Ces paramètres peuvent être définis au moment de l’exécution en passant des paramètres de travail à bundle run, par exemple :

databricks bundle run -- --param1=value2 --param2=value2

Travail qui utilise un fichier requirements.txt

L’exemple de configuration suivant définit un travail qui utilise un fichier requirements.txt.

resources:
  jobs:
    job_with_requirements_txt:
      name: 'Example job that uses a requirements.txt file'
      tasks:
        - task_key: task
          job_cluster_key: default
          spark_python_task:
            python_file: ../src/main.py
          libraries:
            - requirements: /Workspace/${workspace.file_path}/requirements.txt

Travail selon une planification

Les exemples suivants montrent la configuration des travaux qui s’exécutent selon une planification.
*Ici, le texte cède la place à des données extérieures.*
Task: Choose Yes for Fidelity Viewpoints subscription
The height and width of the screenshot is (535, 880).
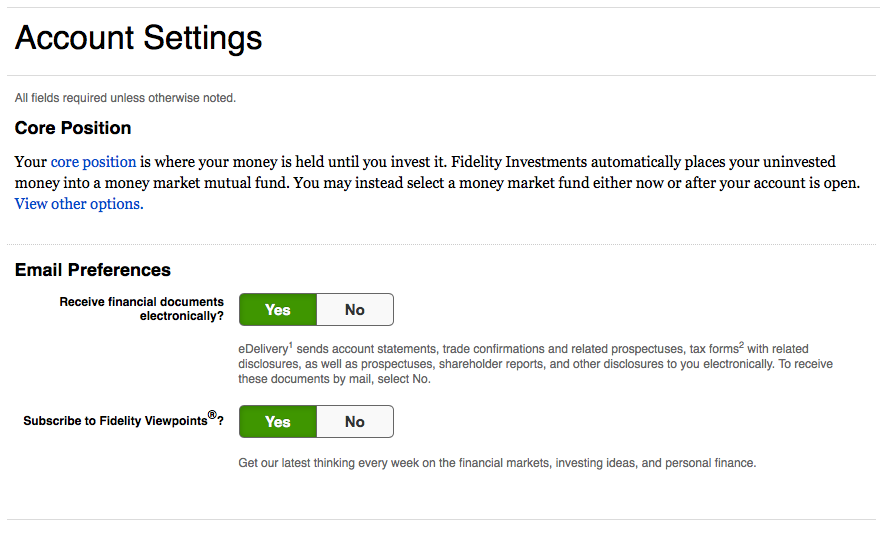Action: (278, 422)

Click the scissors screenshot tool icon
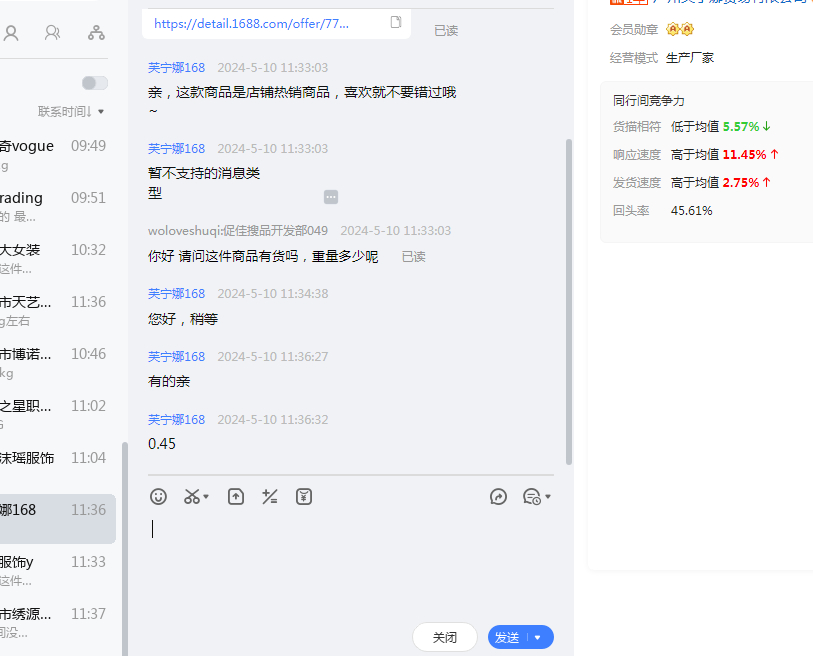click(191, 496)
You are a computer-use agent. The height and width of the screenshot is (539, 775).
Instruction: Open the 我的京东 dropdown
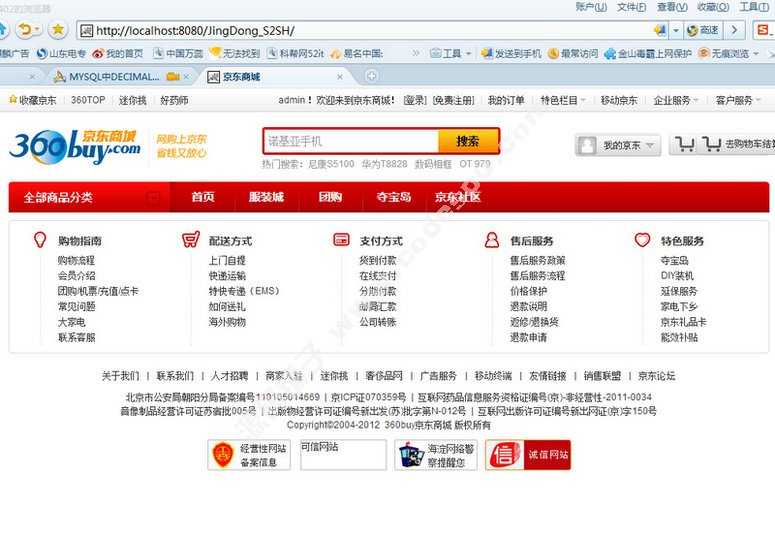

Pour plus d’informations sur les planifications et les déclencheurs de travail, consultez Automatisation des travaux avec des planifications et des déclencheurs.
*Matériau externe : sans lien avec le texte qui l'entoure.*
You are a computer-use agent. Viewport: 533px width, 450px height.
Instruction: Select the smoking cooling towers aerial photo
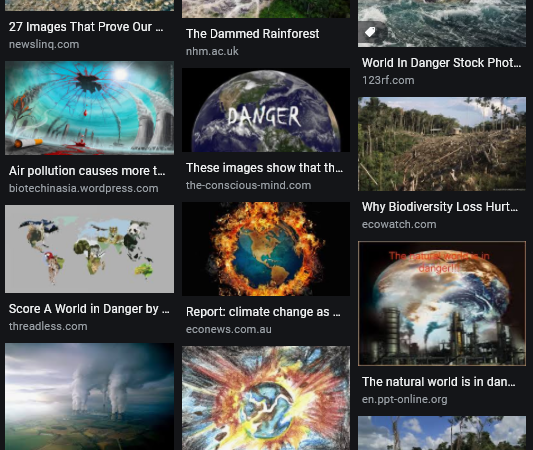point(89,397)
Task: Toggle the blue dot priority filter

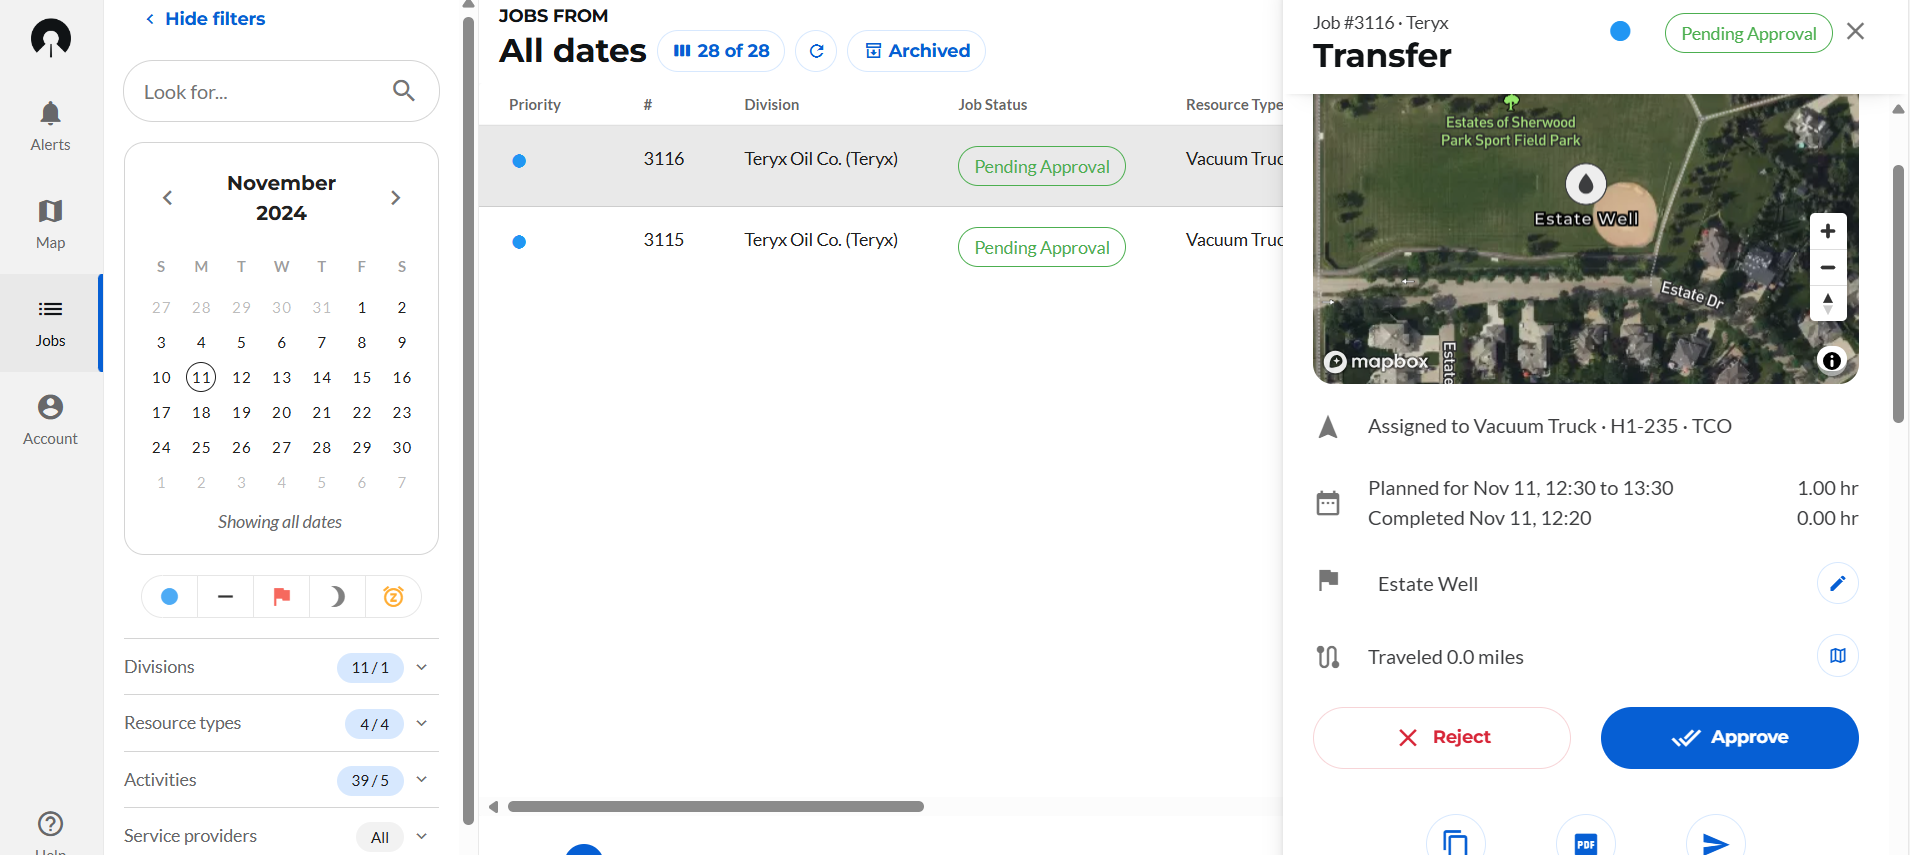Action: (x=170, y=597)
Cette configuration définit un travail qui s’exécute quotidiennement à l’heure spécifiée :

resources:
  jobs:
    my-notebook-job:
      name: my-notebook-job
      tasks:
        - task_key: my-notebook-task
          notebook_task:
            notebook_path: ./my-notebook.ipynb
      schedule:
        quartz_cron_expression: '0 0 8 * * ?' # daily at 8am
        timezone_id: UTC
        pause_status: UNPAUSED

Dans cette configuration, le travail est exécuté une semaine après sa dernière exécution :

resources:
  jobs:
    my-notebook-job:
      name: my-notebook-job
      tasks:
        - task_key: my-notebook-task
          notebook_task:
            notebook_path: ./my-notebook.ipynb
      trigger:
        pause_status: UNPAUSED
        periodic:
          interval: 1
          unit: WEEKS

Configuration du pipeline

Cette section contient des exemples de configuration de pipeline. Pour plus d’informations sur la configuration du pipeline, consultez pipeline.

Pipeline qui utilise le calcul serverless

Les bundles de ressources Databricks prennent en charge les pipelines qui s’exécutent sur du calcul serverless. Pour configurer ce paramètre, définissez le paramètre serverless du pipeline sur true. L’exemple de configuration suivant définit un pipeline qui s’exécute sur un calcul serverless avec des dépendances installées et un travail qui déclenche une actualisation du pipeline toutes les heures.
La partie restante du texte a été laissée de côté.